Читать «Тот самый Янковский» онлайн - страница 6

Сергей Александрович Соловьев

Мы были знакомы с Олегом до этого случая, но после этой ресторанной встречи, банкета по поводу окончания съемок «Храни меня…», после этого оливье-салата с физиономией – мы стали ощущать себя друзьями.

И начиналась моя главная жизнь, которая называется дружба. Не то чтобы мы перезванивались каждый день и спрашивали друг друга: «Ну как настроение у тебя там вообще?» – ничего этого не было, никаких сообщений из области иносоциальных мыслей, да и виделись мы редко и всегда по каким-то дурацким поводам. И когда виделись, ничего друг другу не сообщали путного… ничего… Только ржали… Ну вот этого было вполне достаточно, чтобы ощущать себя близкими, исключительно близкими людьми. В это время у Олега произошла еще одна история, которая стала одной из главных историй в его жизни. Я был на спектакле в Ленкоме, где Марк Захаров был впервые в качестве главного режиссера этого театра. Он пришел из Театра Сатиры, привел в этот театр Олега. И был спектакль «Автоград». В этом спектакле «Автоград» я первый раз увидел Олега как театрального артиста. Я абсолютно не мог понять, как это может быть, чтобы Олег был театральным артистом! Вот Саша Абдулов, конечно, можно понять, что он театральный, а то, что Олег театральный артист… Ну как он говорил! Я совершенно не любил, терпеть не мог любой аффектации чувств, любого нажима, любого какого-то стремления кого-то поразить внешностью, интонацией, криком или шепотом. И Олег был ненавистником внешних эффектов, любых внешних эффектов.
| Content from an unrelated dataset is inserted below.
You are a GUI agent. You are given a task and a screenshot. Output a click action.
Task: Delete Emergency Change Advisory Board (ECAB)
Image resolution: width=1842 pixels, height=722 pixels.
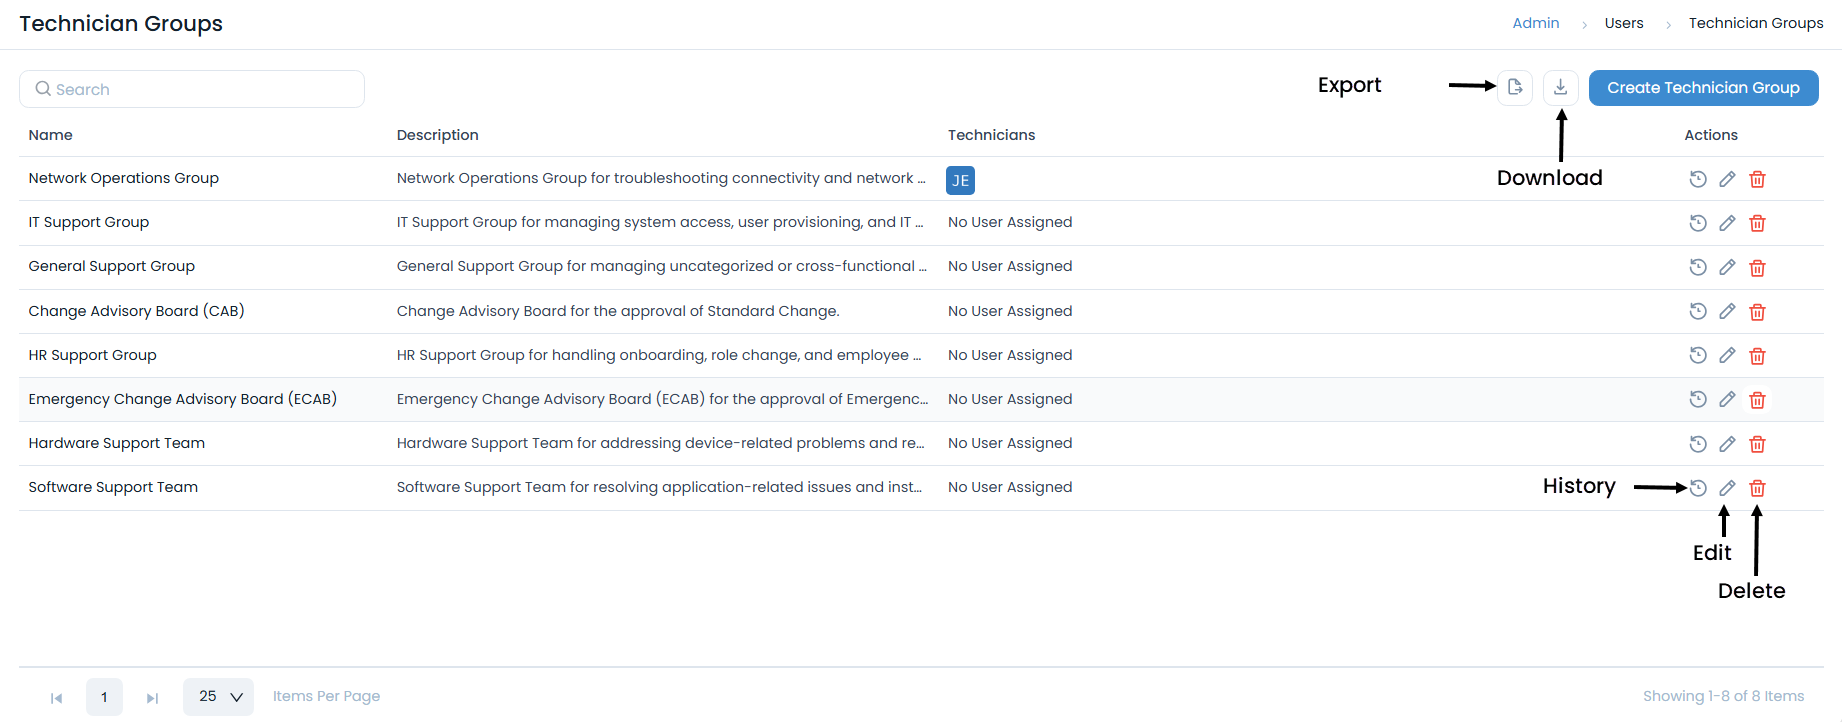point(1757,400)
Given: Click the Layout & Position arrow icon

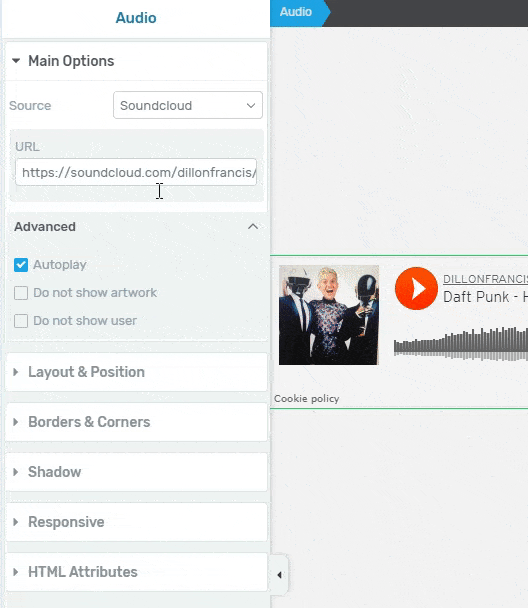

Дальше у Олега началась превосходнейшая страница жизни, которая сделала его действительно бесконечно любимым всем советским народом! И остается им до сих пор. Я приезжал с премьерой «Анны Карениной» в Ереван, в Армению, которая теперь отдельное государство, я там паспорт отдавал, штамп ставил, границу пересекал! Но люди – советские, все родные советские люди! Битком набит зал абсолютно родными советскими людьми! Все, все, все на том же месте сидят, с той же душой, с той же психологией, и с тем же отношением, и с той же немыслимой любовью к Олегу! И в Израиле мы недавно показывали «Анну Каренину» в огромном театре. Этот огромный театр, знаменитый театр, битком набитый, – все советские люди. Тот же Израиль, Ближневосточный кризис, Палестина… – советские люди, наши советские люди. В зале Трайбека – это один из самых роскошных залов Нью-Йорка, 1400 мест зал, центр Нью-Йорка – битком набито на первом показе «Анны Карениной». Продавали билеты за дикие деньги друг другу… пришли смотреть Олега. Конечно, не меня, Олега. Те же советские люди. Нам еще долго ждать, пока мы все вымрем! И появится что-то такое специфическое, так сказать, антисоветское. Пока я не вижу ни малейших таких перемен.

Раскиданные по всему миру замечательные советские люди, изумительные люди, понимающие. Мы понимаем друг друга с полувздоха, с полудыхания. И все они обожают Олега. И этим обожанием дышал зал. В Лондоне, в Монреале, в Торонто, в Нью-Йорке. Почему? Потому что советские люди. И потому что то, что называется… «Тебя, как первую любовь, России сердце не забудет». Сердце не забывает именно как первую любовь. И вот этим вот первым любовником России – Советского Союза, этих миллионов людей сделал Олега Марк Захаров. Все знали, что он очень хороший актер, но членом каждой советской семьи, любимым членом каждой семьи сделал его Марк Захаров, сняв «Обыкновенное чудо», где Олег… Опять непонятная та же самая история: Абдулов Саша там скачет на конях, там чего-то… Этот сидит там… крутит ручку, но за этим кручением ручки чувствуется такая душевная мощь и не обыкновенная красота. Я знаю ту красоту, знаю, как в 4 часа утра в вагоне-ресторане можно получить бутылку, если его об этом попросят. А тут такая колоссальная значительная человеческая красота! И как-то до меня дошло. Я с ним встречаться стал: «Слушай, а что происходит? Почему мы с тобой не работаем-то?» А я даже и не думал с ним работать никогда. Как-то вполне нам было достаточно наших дружеских встреч. И тут я посмотрел его в «Обыкновенном чуде». Более красивого, мужественного, породистого человека я в жизни не видел. И эта мужественность, красота и порода никак на себе не настаивают. Он говорит обыкновеннейшим голосом обыкновеннейшие вещи.